» **Written tasks**
(A) In one to three sentences, explain why the article on robots and the future of work says humans will still be needed as automation spreads.
(B) Carry on the article on robots and the future of work, picking up after its last sentence.

## Start Provided passage

24th March 2015

Robots will fundamentally change the shape of the workforce in the next decade but many industries will still need a human touch, a QUT Future of Work Conference has heard.

Renowned University of Oxford Associate Professor in Machine Learning Michael Osborne addressed the conference, part of QUT's Real World Futures series, at QUT's Gardens Point campus.

Professor Osborne co-authored a ground-breaking study that predicted 47 per cent of jobs in the US could be overtaken by computers in the next decade or two.

"Machine learning is the study of algorithms that can learn and act, and algorithms are increasingly a cheaper alternative to human work," Professor Osborne said.

"They are replacing some of the most quintessential human activities."

Professor Osborne said the idea of technology taking jobs was not new, pointing to the change in the agricultural workforce in the US as an example. In 1900, 40 per cent of US workers were farmers and by 1999 it was 2 per cent, with little change in the country's unemployment rate.

The research found jobs highly susceptible to automation included data entry keyers, referees and umpires and even waiters and waitresses. More secure roles included members of the clergy, choreographers and funeral attendants.

Professor Osborne also said the transport and mining industries were likely to be heavily automated in the future.

"The first fully autonomous mine site according to our best estimates today is probably only about 10 years away," he said.

But three key "bottlenecks to automation" - creativity, social intelligence and perception - would ensure humans were still needed.

"What unites those bottlenecks is the fact that humans possess a very deep reservoir of tacit human knowledge about the society and culture we find ourselves in," Professor Osborne said.

"For example, for creative let's say we're trying to write a hit song. It's relatively easy to design an algorithm that is able to churn out songs ad infinitum, but it's very difficult to teach that algorithm the difference between a good song and a bad song.

## End Provided passage
## Start Source excerpt

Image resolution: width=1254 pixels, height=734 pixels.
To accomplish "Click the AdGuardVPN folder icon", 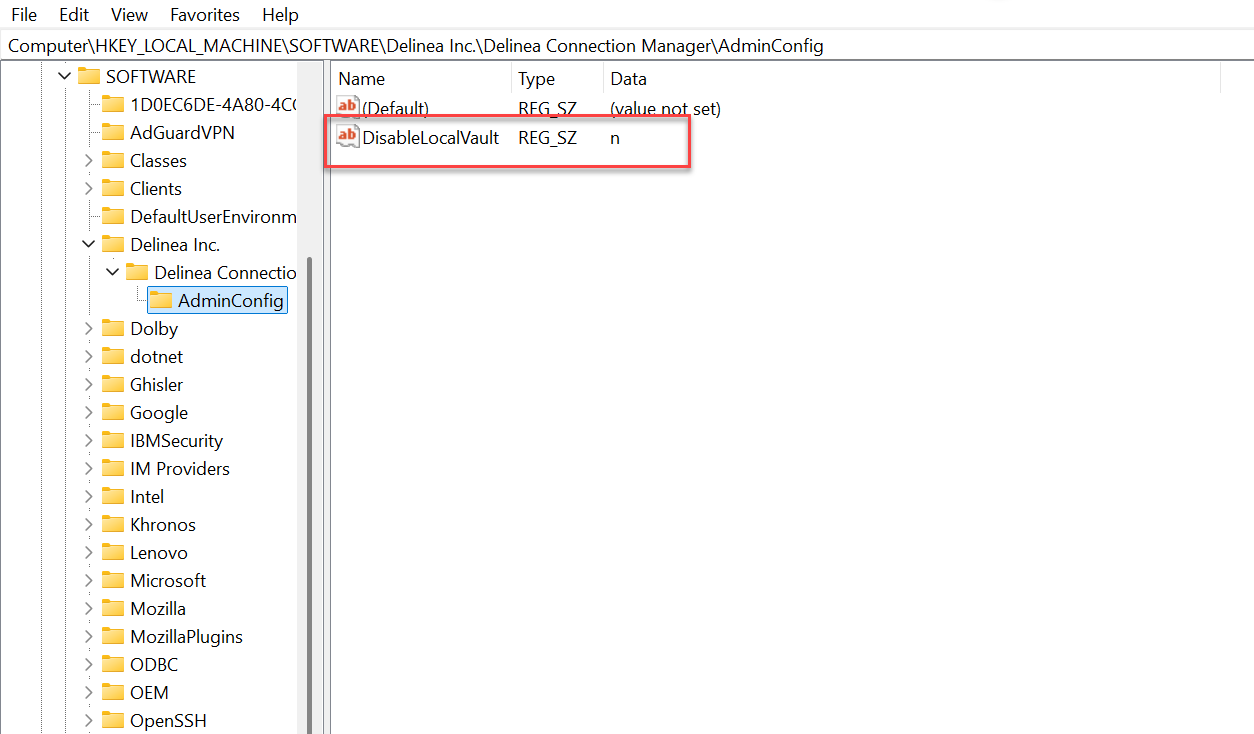I will (x=113, y=132).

## End Source excerpt

» **Results of the exercise**
(A) Three "bottlenecks to automation," creativity, social intelligence and perception, will keep people in demand. What unites them is that humans hold a deep reservoir of tacit knowledge about their society and culture. An algorithm can churn out songs endlessly, for example, but it is very hard to teach it the difference between a good song and a bad one.

(B)
"Because as humans, we draw on an enormous variety of cultural cues from over our lifetime and it's difficult for us to get that into code."

Professor Osborne said the "most alarming" aspect of the study found those earning higher salaries and those holding at least a bachelor degree were the least likely to be affected by job automation.

"Simply put the more skilled you are, the more secure you are from automation," he said.

"To me this was probably the most alarming finding in our study because it suggests that the people least well equipped to move into new forms of employment are those who are going to feel the burden of automation resting most heavily upon their shoulders.

"It really does raise some concerns that questions of inequality we are already tackling are likely to worsen."

The future workforce would create new jobs and industries, for example wind energy engineers and nanotechnology engineers, but it was hard to predict how many.

"Only 5 per cent of the US workforce is employed in industries created in the 21st Century," Professor Osborne said.

"But you would have been hard pressed to find someone who would have been able to predict back in the year 2000 that Zumba instructors would have been one of the fastest growing occupations in 2014. It's very difficult over a 10 year horizon to predict what the new jobs will be.

"We as a society are not short of challenges to tackle in the 21st century and those challenges are very much going to demand human skills, human hands, human intelligence, human empathy, all things that are not going to be readily replaced by machines."

Professor Osborne said the arrival of big data was "fundamentally transformational for society", allowing the development of innovations like Google translate or self-driving cars which were previously considered skills that required human involvement.

"We are seeing information on a scale which we have never seen in the past," he said.

"Algorithms will be far safer and far more effective drivers than humans could ever be, for example."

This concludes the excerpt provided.